*** TEXT EXCERPT
Niklas Biermann, Wolf Christian Prall, Wolfgang Böcker, Hermann Otto Mayr, Florian Haasters
Archives of Orthopaedic and Trauma Surgery 2019 March 22

INTRODUCTION: Secondary dislocation due to loss of fixation is the most common complication after plate fixation of proximal humeral fractures. A wide range of different techniques for augmentation has been described to improve the primary and secondary stability. Nevertheless, comparative analyses on the specific advantages and limitations are missing. Therefore, the aim of the present article was to systematically review and evaluate the current biomechanical and clinical studies.

MATERIALS AND METHODS: The databases of PubMed and EMBASE were comprehensively searched for studies on augmentation techniques for proximal humeral fractures using defined search terms. Subsequently, all articles identified were screened for eligibility and subdivided in either clinical or biomechanical studies. Furthermore, the level of evidence and study quality were assessed according the Oxford Centre for Evidence-Based Medicine and the Coleman Methodology Score, respectively.
******
*** EXERCISE DATA
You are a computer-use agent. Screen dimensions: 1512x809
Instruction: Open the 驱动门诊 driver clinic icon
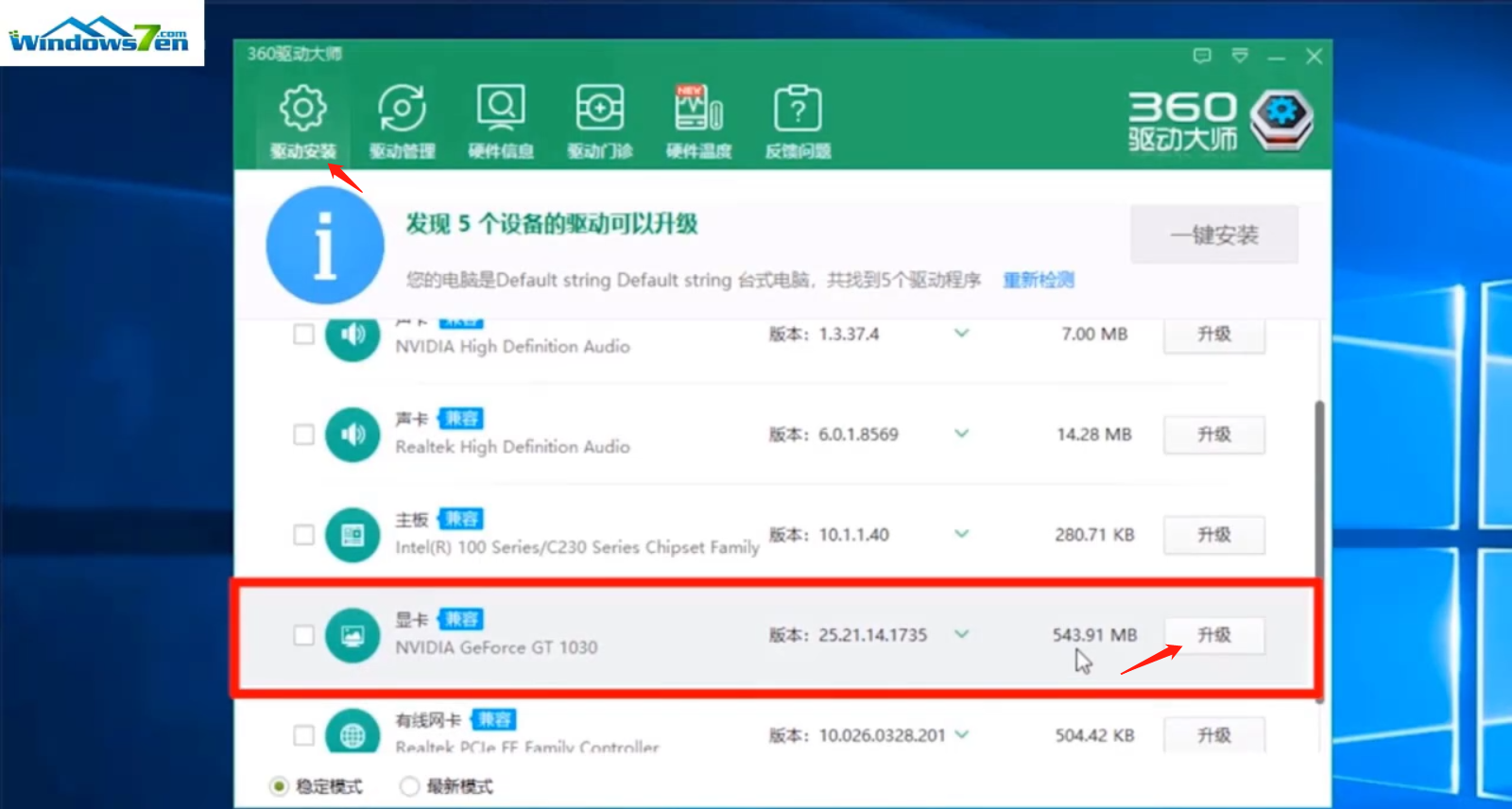click(600, 122)
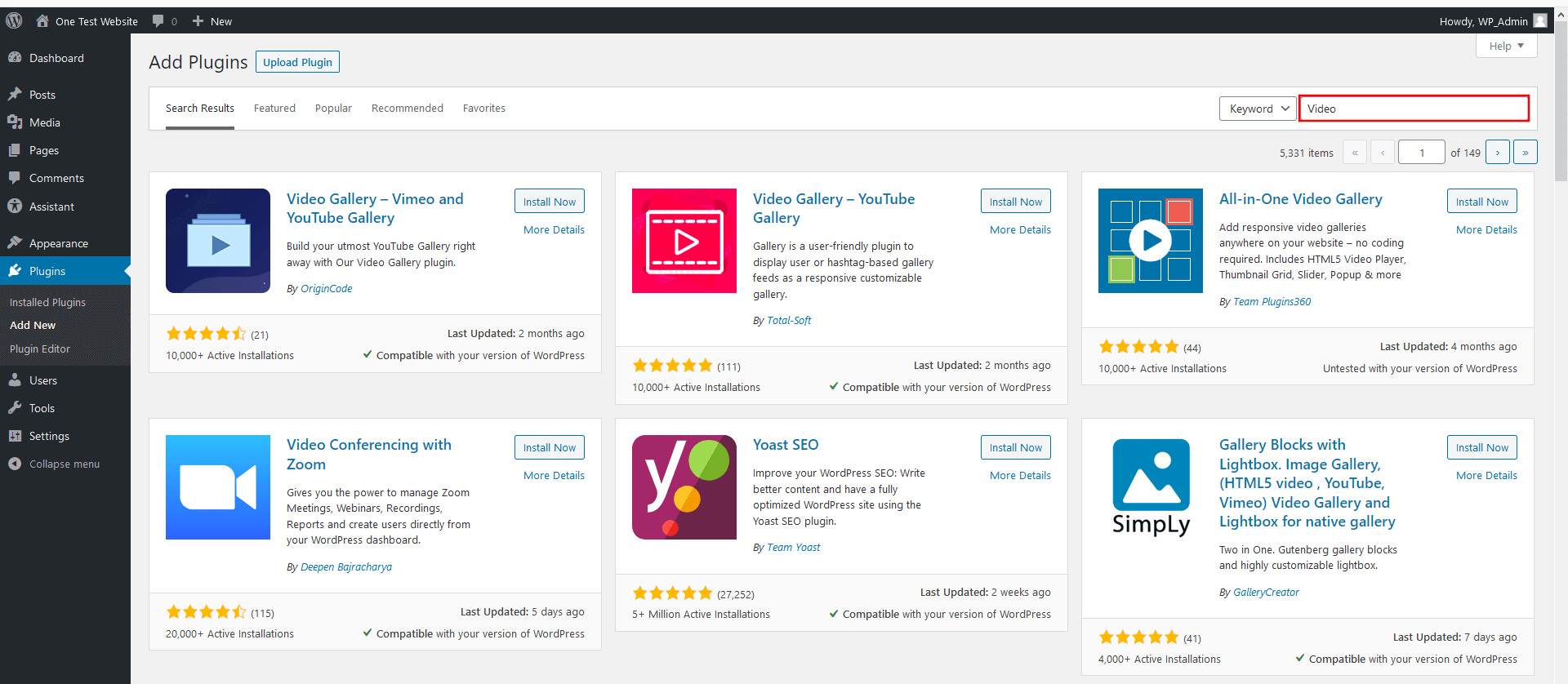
******
Can you extend the abstract on augmentation techniques for plate fixation of proximal humeral fractures, continuing after its last sentence?

RESULTS: Out of 2788, 15 biomechanical and 30 clinical studies were included. The most common techniques were structural allogenic or autologous bone grafting to enhance the medial support, metaphyseal void filling utilizing synthetic bone substitutes or bone grafts, and screw-tip augmentation with bone cement. Biomechanical data were available for structural bone grafting to enhance the medial support, void filling with synthetic bone substitutes, as well as for screw-tip augmentation. Clinical evidence ranged from level II-IV and study quality was 26-70/100 points. Only one clinical study was found investigating screw-tip augmentation. All studies included revealed that any kind of augmentation positively enhances mechanical stability, reduces the rate of secondary dislocation, and improves patients' clinical outcome. None of the studies showed relevant augmentation-associated complication rates.

CONCLUSIONS: Augmentation of plate fixation for proximal humeral fractures seems to be a reliable and safe procedure. All common techniques mechanically increase the constructs' stability. Clinically evaluated procedures show reduced complication rates and improved patient outcomes. Augmentation techniques seem to have the highest significance in situations of reduced bone mineral density and in high-risk fractures, such as 4-part fractures. However, more high-quality and comparative clinical trials are needed to give evidence-based treatment recommendations.